Essa autoconsciência de que a modernidade é uma nova tradição, conduz a um pensamento renovado sobre o sentido da hermenêutica e sobre o papel da tradição na produção de conhecimento. Se mesmo nós, que vivemos dentro da tradição moderna, não podemos sair de dentro da nossa própria cultura, então as pretensões de veracidade não podem ser planteadas em nível universal, mas apenas em nível cultural. Por isso mesmo, o pertencimento a uma tradição é a

condição necessária para uma compreensão que nunca pode se pretender universal sem passar os seus próprios limites.

Toda verdade é contextual, toda interpretação é contextual, toda compreensão é contextual. Todo discurso é interno e, nessa medida, ele pode ter uma validade objetiva na medida em que ele se coaduna com os critérios de veracidade da tradição que define o jogo interpretativo que o intérprete joga. E joga sem decidir jogar, pois ninguém escolhe pertencer à tradição em que está inserido, na medida em que nossa subjetividade é constituída especialmente dentro da sociedade em que somos educados — e ninguém escolhe ser educado em uma determinada tradição.

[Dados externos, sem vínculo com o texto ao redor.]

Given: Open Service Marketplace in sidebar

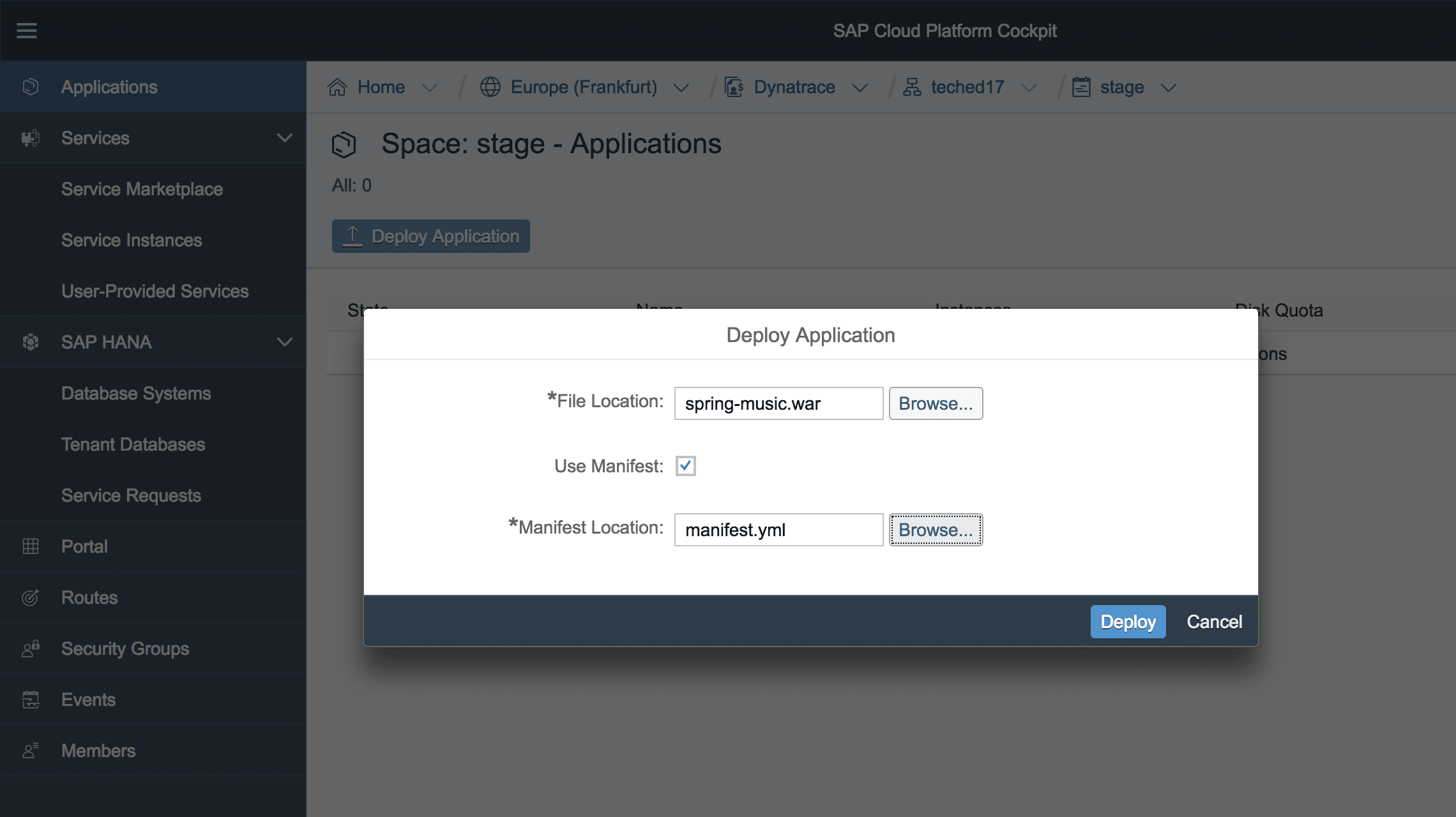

Então, Gadamer não se contrapõe à objetividade da interpretação, mas apenas a sua universalidade. A verdade universal e imutável não encontra espaço no pensamento hermenêutico, embora a verdade seja um conceito operativo dentro de toda tradição interpretativa, pois é com base nela que avaliamos a validade objetiva de uma determinada interpretação. E daí vem a ênfase de Gadamer na afirmação de que “a compreensão é menos um método através do qual a consciência histórica se aproximaria do objeto eleito para alcançar seu conhecimento objetivo do que um processo que tem como pressuposição estar dentro de um acontecer tradicional”156. Portanto, é possível

falar em uma interpretação verdadeira, mas apenas no sentido de que ela é adequada aos cânones de uma determinada tradição cultural.

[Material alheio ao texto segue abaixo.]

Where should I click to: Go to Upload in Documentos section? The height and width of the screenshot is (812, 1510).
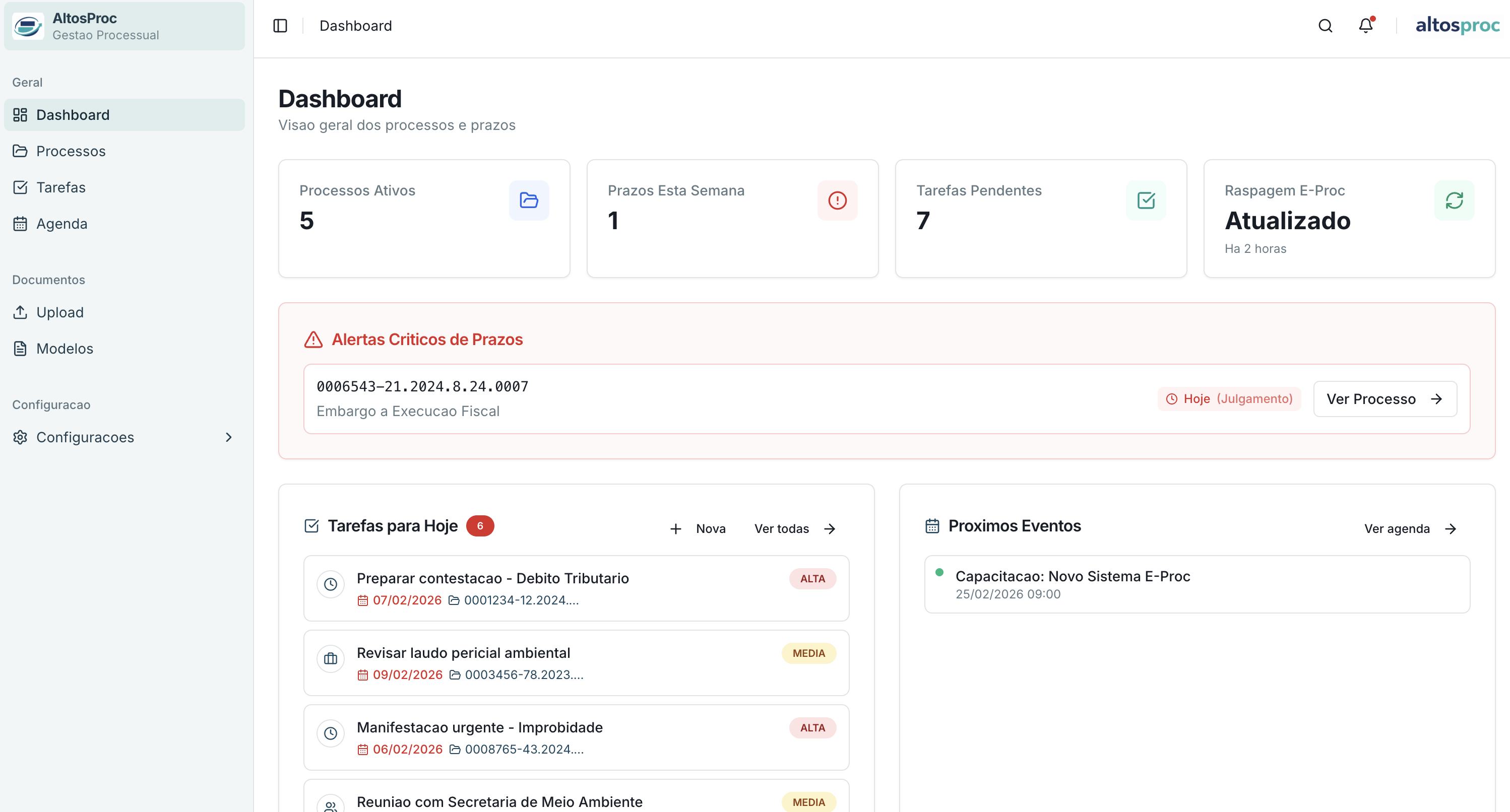60,312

E uma parte relevante dessas tradições hermenêuticas é justamente o conjunto das regras de interpretação vigentes, estejam elas reunidas ou não de modo sistemático. Com isso, torna-se claro que o que Gadamer nega não é a necessidade do método, pois “nenhum pesquisador produtivo pode duvidar de que a pureza metodológica é indispensável à ciência”157. O discurso

metodológico linear pode até ser o modo específico de a ciência falar sobre o mundo, mas esse discurso é mudo sobre o processo de invenção dos novos métodos. Assim, o cientista não reflete sobre a legitimidade dos métodos que ele próprio usa nem os modos de sua constituição, e é nesse ponto que a hermenêutica tem o que dizer, pois ela coloca a autocompreensão (inclusive do cientista) no centro das atenções.

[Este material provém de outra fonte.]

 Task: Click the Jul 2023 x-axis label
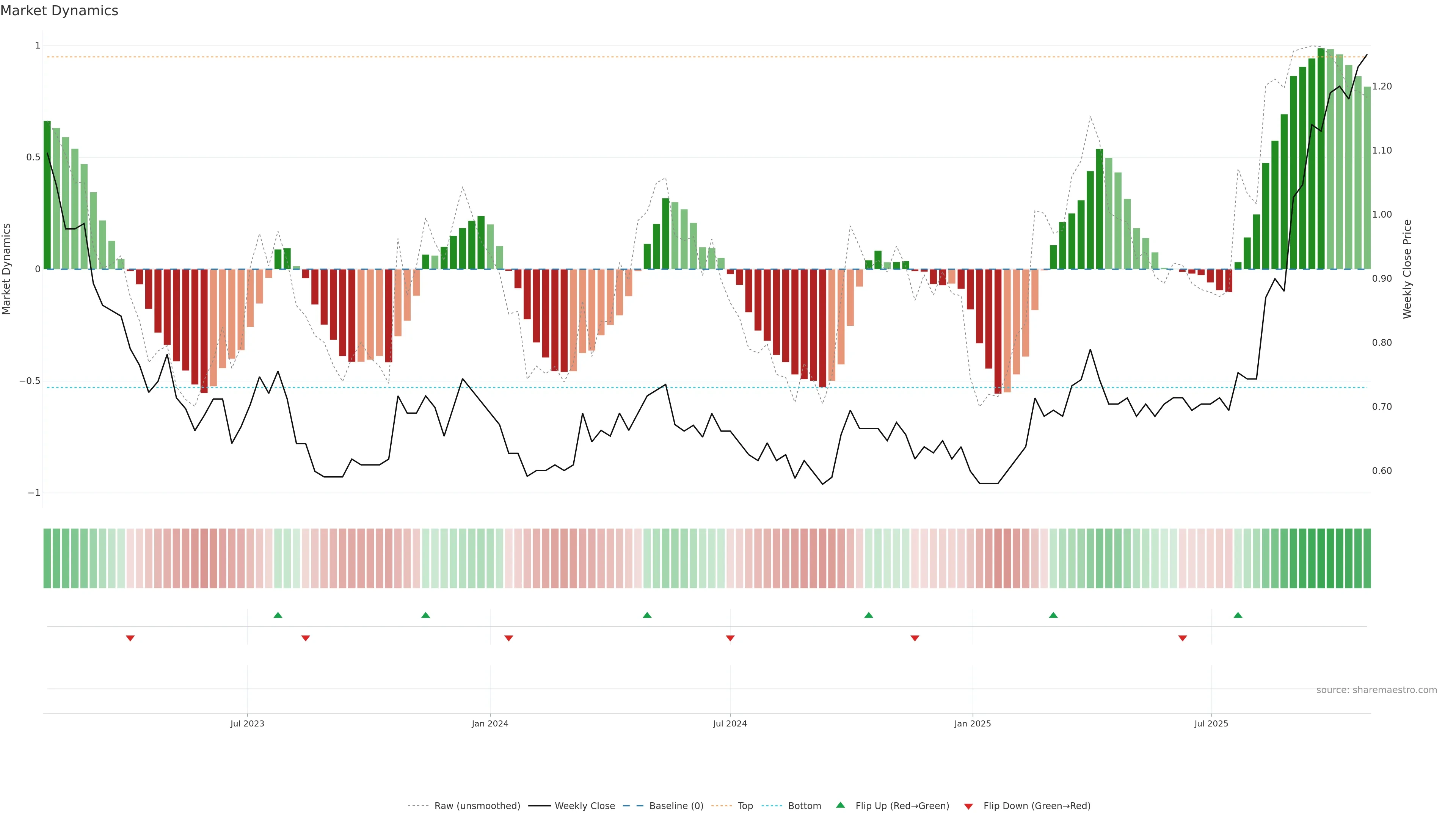(247, 723)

156 GADAMER, Verdade e método, p. 462. 157 GADAMER, Verdade e método II, p. 509.

Portanto, a questão da hermenêutica não é negar a validade dos métodos interpretativos, mas compreendê-los historicamente como expressões de uma tradição. Não se trata, pois, de oferecer uma metodologia interpretativa que supere as existentes, mas de compreender adequadamente como essas metodologias operam no processo de compreensão, contribuindo para que o intérprete não se aliene de sua própria subjetividade e historicidade.